Your task | Copy the lines below word for word, without the pictures.

-- START Input data --

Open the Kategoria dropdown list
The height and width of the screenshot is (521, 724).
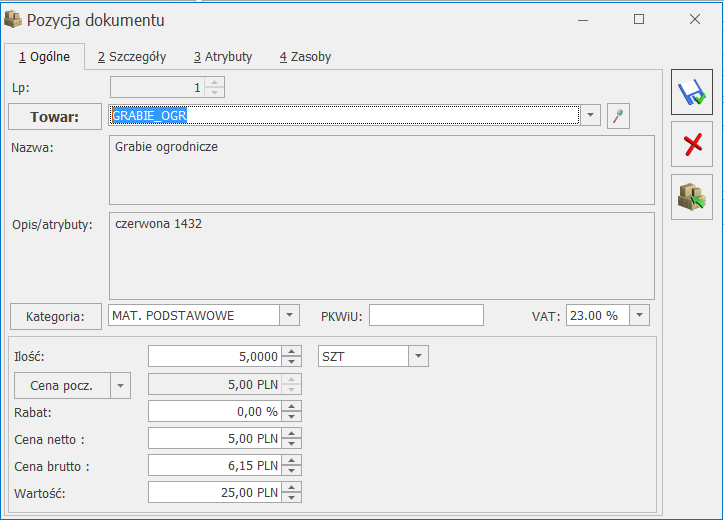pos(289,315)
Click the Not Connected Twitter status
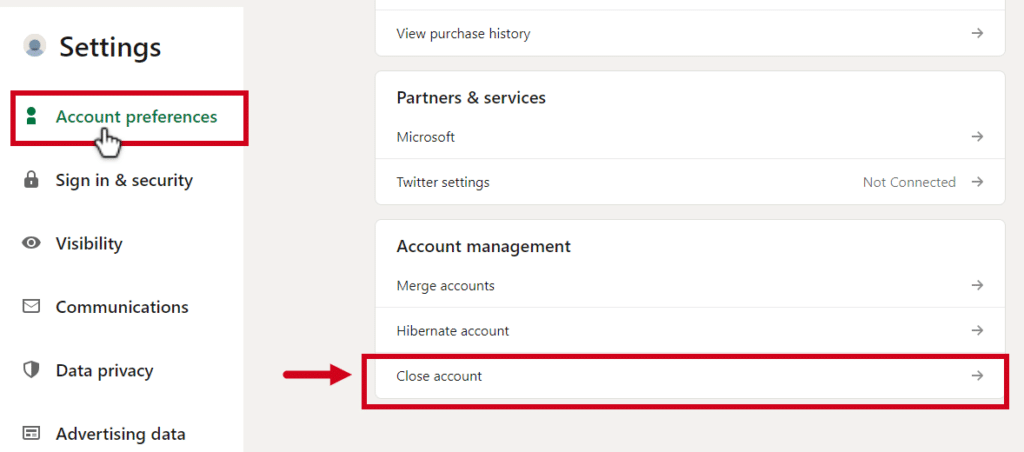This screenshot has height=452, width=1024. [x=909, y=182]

-- END Input data --

Result of the exercise |
Open the Kategoria dropdown list
The height and width of the screenshot is (521, 724).
pos(289,315)
Click the Not Connected Twitter status
This screenshot has height=452, width=1024. [x=909, y=182]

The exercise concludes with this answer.